Uji Keteratogenikan. Maksud uji ini untuk menentukan pengaruh sesuatu senyawa
terhadap janin dalam hewan bunting. Hewan uji yang digunakan paling tidak dua jenis,
roden dan nirroden. Dalam pemilihan hewan uji ini, yang perlu diperhatikan adalah umur,
berat badan, keteraturan daur estrus, dan kerentanan hewan uji terhadap teratogen
(Donatus, 2005).
Beberapa hal yang perlu diperhatikan dalam uji ini adalah peringkat dosis, frekuensi
dan saat pemberian senyawa uji, dan pengamatannya. Dlaam uji ini, sekurang – kurangnya
digunakan tiga peringkat dosis, yang berkisar antara dosis letal terhadap induk atau semua
janin dan dosis yang tidak memiliki efek tertogenik. Dosis tertinggi yang digunakan tidak
boleh menunjukkan pengaruh negative terhadap induk. Dosis teratogenik erat kaitannya
dengan factor genetic hewan uji. Menurut Palmer (1978), bila rasio dosis antara hewan uji
dan manusia belum diketahui, maka dosis teratogenik dapat diperkirakan dari harga LD50
induk (antara ¼ sampai 1/3 LD50 induk). Bila terdapat kesulitan dalam menentukan LD50
induk, maka dosis teratogenik dapat dicari secara tentatif (misal 1x, 2x, 4x, dan seterusnya
dosis manusia) (Donatus, 2005).
Masa pengamatan dimulai sejak diakhirirnya masa bunting hewan uji, yakni 12 – 14
jam sebelum waktu kelahiran normal, melalui bedah seisar. Keteratogenikan senyawa uji
ditegaskan mengikuti tekni morfologi yang meliputi biometrika janin (angka resorpsi,
angka cacat, berat janin, panjang janin), gross morfologi (pengamatan makroskopis adanya
cacat badaniah), histopatologi (pengamatan mikroskopis adanya cacat selular), dan
pewarnaan alizarin S (pengamatan kelainan skeletal) (Donatus, 2005).
B. LANDASAN TEORI
Uji keteratogenikan merupakan salah satu golongan uji ketoksikan khas. Uji
keteratogenikan adalah suatu uji yang digunakan untuk menentukan pengaruh suatu
senyawa terhadap janin dalam hewan bunting. Uji keteratogenikan bermanfaat sebagai
5
patokan batas aman dan resiko penggunaan obat tertentu oleh wanita hamil, terutama yang
berkaitan dengan cacat bawaan janin yang dikandungnya.

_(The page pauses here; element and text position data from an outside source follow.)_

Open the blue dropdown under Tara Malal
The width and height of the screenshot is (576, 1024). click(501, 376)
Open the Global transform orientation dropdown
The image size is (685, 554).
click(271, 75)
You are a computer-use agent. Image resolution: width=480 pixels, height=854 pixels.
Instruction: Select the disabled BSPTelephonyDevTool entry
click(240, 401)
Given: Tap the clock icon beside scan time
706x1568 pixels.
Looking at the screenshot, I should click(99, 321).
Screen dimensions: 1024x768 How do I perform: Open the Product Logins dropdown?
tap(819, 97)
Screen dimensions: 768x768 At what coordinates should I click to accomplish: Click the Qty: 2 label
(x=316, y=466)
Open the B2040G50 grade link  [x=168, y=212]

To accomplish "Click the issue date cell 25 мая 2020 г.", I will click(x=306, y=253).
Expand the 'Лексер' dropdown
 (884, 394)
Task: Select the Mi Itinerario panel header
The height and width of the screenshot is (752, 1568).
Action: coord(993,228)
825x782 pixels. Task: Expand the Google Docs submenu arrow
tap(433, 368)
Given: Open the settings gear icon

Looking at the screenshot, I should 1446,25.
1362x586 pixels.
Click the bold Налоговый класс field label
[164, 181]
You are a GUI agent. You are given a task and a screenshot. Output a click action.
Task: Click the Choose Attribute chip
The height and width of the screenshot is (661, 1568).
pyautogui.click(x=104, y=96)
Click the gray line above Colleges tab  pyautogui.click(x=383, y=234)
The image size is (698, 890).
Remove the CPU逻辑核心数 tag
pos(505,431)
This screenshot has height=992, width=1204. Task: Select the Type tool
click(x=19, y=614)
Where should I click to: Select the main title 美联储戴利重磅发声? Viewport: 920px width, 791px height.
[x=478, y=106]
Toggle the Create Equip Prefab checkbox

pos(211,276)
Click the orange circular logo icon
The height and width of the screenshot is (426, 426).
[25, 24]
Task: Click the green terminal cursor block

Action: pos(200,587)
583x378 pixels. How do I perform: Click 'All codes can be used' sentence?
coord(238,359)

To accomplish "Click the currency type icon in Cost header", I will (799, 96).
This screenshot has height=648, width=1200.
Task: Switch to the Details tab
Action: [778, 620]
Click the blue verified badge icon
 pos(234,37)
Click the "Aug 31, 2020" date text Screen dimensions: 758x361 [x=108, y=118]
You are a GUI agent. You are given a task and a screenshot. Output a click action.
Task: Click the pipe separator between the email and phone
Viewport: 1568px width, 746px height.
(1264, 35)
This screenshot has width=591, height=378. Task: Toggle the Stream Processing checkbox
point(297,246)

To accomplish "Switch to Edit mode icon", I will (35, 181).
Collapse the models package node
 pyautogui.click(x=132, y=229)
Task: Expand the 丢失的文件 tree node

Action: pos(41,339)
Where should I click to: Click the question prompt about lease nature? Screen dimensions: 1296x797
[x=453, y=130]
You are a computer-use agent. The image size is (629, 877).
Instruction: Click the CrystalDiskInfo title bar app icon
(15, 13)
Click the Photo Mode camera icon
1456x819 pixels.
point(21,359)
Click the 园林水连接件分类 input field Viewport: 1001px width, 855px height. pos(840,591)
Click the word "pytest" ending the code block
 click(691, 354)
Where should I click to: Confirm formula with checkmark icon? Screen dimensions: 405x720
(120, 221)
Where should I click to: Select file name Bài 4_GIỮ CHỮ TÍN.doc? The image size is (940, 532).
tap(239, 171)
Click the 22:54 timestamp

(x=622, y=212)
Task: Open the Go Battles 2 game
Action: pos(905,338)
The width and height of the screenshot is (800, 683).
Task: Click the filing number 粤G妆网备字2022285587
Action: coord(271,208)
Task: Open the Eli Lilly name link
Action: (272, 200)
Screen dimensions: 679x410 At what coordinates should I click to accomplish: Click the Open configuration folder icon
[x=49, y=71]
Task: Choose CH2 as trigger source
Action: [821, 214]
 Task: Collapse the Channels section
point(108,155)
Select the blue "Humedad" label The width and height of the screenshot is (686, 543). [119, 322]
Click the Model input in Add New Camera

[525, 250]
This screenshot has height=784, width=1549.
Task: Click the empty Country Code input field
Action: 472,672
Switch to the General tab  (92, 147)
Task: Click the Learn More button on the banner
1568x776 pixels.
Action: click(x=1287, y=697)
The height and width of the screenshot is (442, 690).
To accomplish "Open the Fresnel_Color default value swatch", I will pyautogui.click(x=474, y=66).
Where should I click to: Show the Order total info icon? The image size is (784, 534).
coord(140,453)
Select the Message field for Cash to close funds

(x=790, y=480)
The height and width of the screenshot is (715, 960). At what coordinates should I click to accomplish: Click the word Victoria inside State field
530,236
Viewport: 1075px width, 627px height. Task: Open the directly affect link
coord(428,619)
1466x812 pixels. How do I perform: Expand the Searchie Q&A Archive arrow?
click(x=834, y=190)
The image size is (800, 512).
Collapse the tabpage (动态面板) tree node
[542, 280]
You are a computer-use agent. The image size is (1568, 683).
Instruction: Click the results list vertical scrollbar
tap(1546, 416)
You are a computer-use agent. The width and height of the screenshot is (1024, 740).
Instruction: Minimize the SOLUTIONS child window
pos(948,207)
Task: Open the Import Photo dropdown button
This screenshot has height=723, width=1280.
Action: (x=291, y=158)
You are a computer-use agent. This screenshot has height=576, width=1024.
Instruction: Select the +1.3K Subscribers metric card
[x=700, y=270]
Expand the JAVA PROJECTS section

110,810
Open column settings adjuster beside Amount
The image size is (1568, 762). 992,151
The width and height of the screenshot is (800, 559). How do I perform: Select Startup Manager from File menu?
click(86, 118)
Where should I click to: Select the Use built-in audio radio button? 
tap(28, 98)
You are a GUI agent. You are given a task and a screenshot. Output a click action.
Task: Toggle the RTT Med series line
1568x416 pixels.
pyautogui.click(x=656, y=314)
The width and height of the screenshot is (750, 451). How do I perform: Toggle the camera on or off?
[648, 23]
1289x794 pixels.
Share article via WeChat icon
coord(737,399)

Masa pengamatan uji keteratogenikan dimulai sejak diakhirinya masa bunting
hewan uji, yakni sebelum waktu kelahiran normal, melalui bedah siesar (Donatus, 2005).
Yang harus diperhatikan dalam uji ini adalah peringkat dosis, frekuensi dan saat
pemberian senyawa uji, dan pengamatannya.
Dasar uji keteratogenikan adalah pengawinan hewan uji, penegasan masa bunting,
penetapan masa organogenesis tersidik, pemeriksaan dan pengamatan tolok ukur kualitatif
dan kuantitatif kecacatan atau kelainan pada masa kelahiran normal, dan analisis serta
evaluasi hasil.
C. HIPOTESIS
1. Obat X dapat menimbulkan efek teratogenik pada janin hewan uji.
2. Pada dosis tertinggi obat X memberikan efek toksik pada janin hewan uji.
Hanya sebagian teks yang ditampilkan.